The exercise:
Select every line of the records that contains the word "Viewport". Case counts.

::: Data to process :::

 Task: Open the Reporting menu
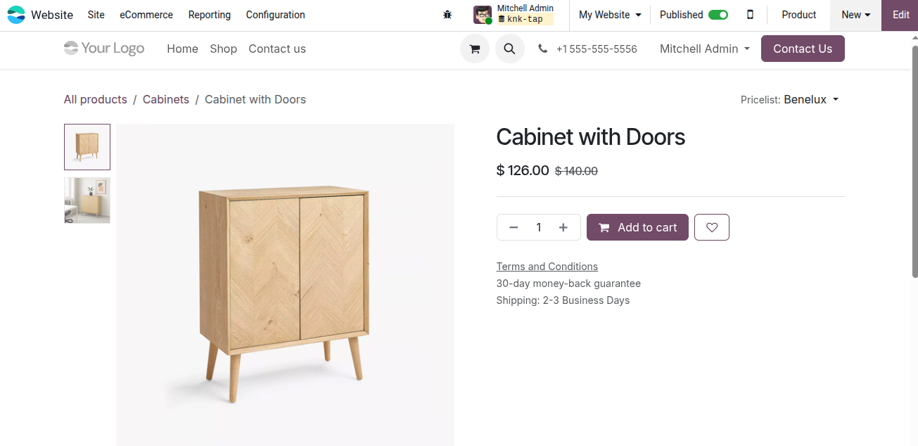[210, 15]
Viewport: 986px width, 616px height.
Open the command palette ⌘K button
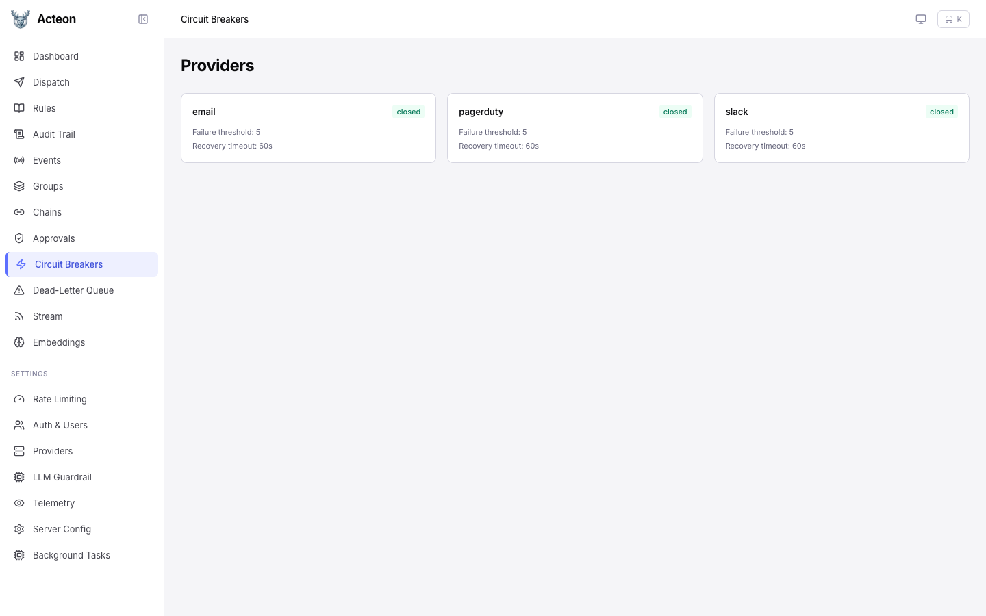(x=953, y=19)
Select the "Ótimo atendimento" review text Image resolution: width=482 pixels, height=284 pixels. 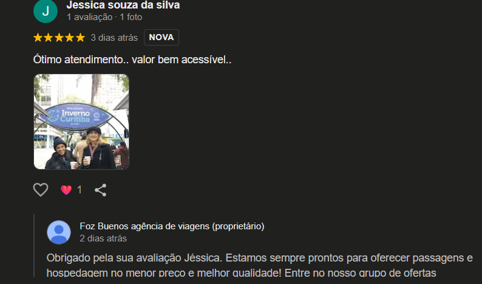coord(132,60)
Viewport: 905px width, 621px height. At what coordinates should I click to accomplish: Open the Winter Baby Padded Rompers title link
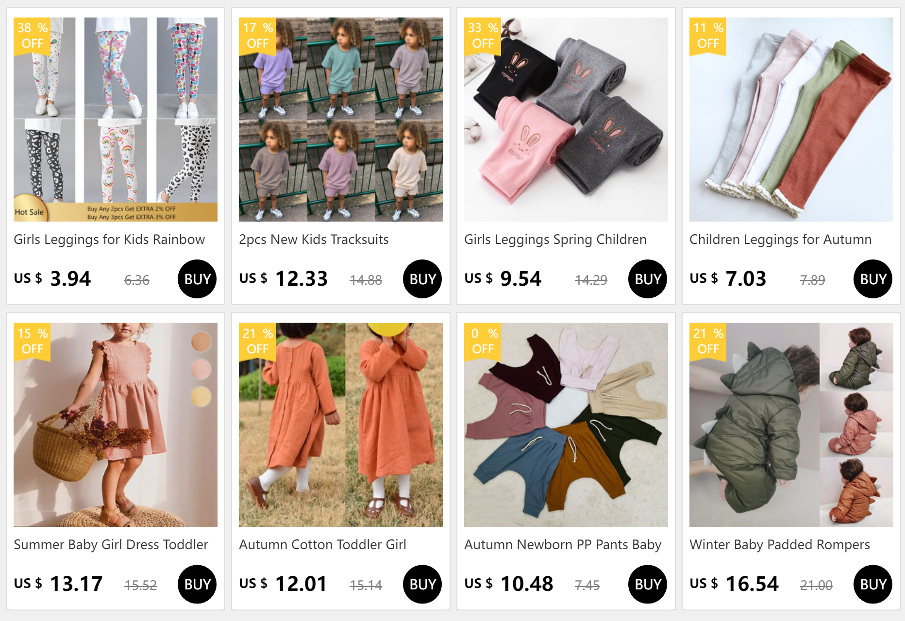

:::

Result of the task:
Viewport: 986px width, 616px height.
Viewport: 905px width, 621px height. At what coordinates should I click to accomplish: Open the Winter Baby Padded Rompers title link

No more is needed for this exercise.